Erin’s eyes narrowed slightly. “But you can unlock the doors, can’t you? So why don’t you just escape?”
“I can’t leave my friends!” she exclaimed, appalled. “I’m the only one who makes them feel better. I couldn’t live in Uppabov when I knew they were in Hex and being hurt with no-one to talk to and keep secrets with. That would be horrible.”
Erin seemed satisfied with the answer and her suspicion melted away to a look of respect. “Even though they hurt you too?”
Eve nodded and looked down at her toes, just visible past the hem of the pyjama bottoms.
“That’s brave,” Zane said quietly and smiled at her.
After a pause, Titus asked, “Do you know where Hex is?” At Eve’s confused expression he re-framed the question. “Do you know anything about any places in Uppabov that are close to where you are?”
“Oh,” Eve thought hard. “They talk about somewhere called Green Park sometimes. They talk about going up there, so that must be a place in Uppabov.”
Titus smiled broadly. “That’s great, we have somewhere to start. We’ll have to look on a map to see if the places we know they go to are near to this Green Park.”
“How did I get into this room?” Eve asked, flicking a stray blonde hair from her eyes. “I went to sleep and then I was here. I don’t understand.”
“You’re still asleep,” Titus replied gently, patiently. “Your body is still where it was when you went to sleep, but your mind has come to talk to us.”
Eve nodded, but not in a very convincing fashion. She began to take in the room properly. “It’s very strange here … I don’t understand what all of those things are.” She pointed at the shelves and the objects on them. “And why does the floor look so … weird?”
Zane looked at the floor. “It’s made of wood,” he offered.
“Wood?” Eve crouched down and ran her finger along the grain. “There isn’t anything like this in Hex. Is everywhere made of ‘wood’ in Uppabov?”
Titus smiled and shook his head. “No, there are lots of things made of lots of different materials. I’ll show you, when we get you out.”
Eve looked up at him and their eyes locked in a long gaze. She finally asked, “Are you going to get all of us out?”
“Yes, all of you,” he replied. “All of the children. I promise.”
Her head tipped to the side again as she seemed to study him. “Yes, I believe you.” She stood and smiled. “I like you.”

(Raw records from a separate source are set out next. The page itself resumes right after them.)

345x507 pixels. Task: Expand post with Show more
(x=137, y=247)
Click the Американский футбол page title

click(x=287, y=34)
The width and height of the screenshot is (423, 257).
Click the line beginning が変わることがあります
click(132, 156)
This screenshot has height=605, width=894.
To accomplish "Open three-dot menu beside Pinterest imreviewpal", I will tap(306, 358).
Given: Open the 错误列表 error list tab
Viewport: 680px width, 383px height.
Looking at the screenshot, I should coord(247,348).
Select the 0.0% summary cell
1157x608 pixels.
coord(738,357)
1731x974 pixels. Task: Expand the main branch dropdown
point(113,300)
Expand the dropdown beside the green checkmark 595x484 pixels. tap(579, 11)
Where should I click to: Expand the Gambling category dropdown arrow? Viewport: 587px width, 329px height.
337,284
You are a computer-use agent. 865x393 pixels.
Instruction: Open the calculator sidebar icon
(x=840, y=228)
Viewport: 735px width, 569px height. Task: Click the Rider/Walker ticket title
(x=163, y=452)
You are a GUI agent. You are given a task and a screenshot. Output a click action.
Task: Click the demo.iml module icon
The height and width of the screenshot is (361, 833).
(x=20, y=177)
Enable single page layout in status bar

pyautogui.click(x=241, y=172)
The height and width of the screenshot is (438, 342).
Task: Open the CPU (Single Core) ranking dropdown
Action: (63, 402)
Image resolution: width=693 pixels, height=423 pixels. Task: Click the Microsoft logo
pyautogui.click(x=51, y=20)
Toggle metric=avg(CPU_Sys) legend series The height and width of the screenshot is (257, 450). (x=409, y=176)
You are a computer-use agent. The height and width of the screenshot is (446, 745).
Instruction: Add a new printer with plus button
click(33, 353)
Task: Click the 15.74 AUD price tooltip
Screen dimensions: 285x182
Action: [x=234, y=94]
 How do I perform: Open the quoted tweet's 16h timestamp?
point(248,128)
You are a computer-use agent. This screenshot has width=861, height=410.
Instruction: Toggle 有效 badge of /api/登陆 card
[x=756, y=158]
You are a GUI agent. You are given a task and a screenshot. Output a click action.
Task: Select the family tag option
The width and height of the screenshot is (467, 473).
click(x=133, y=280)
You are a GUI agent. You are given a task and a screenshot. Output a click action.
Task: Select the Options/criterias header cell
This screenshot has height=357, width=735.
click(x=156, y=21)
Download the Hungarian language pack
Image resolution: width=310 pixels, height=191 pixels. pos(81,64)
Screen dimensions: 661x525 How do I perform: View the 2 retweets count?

Titus blushed, relieved that she looked away to Zane and Erin. “I like you both too. I feel a bit funny, you’re starting to feel … far away.”
Titus stood too. “You’re about to wake up.”
“Oh.” Eve reached out to brush Titus’ hand. “Can I come here again?”
All three nodded as Eve’s form faded away.
“I like you too,” Titus whispered, as the last remnants of her image disappeared.
“Can you hear something?” Erin asked and Zane strained to listen.
“It’s the Bloomsbury Boys’ alarm!” he exclaimed. “We need to wake up!”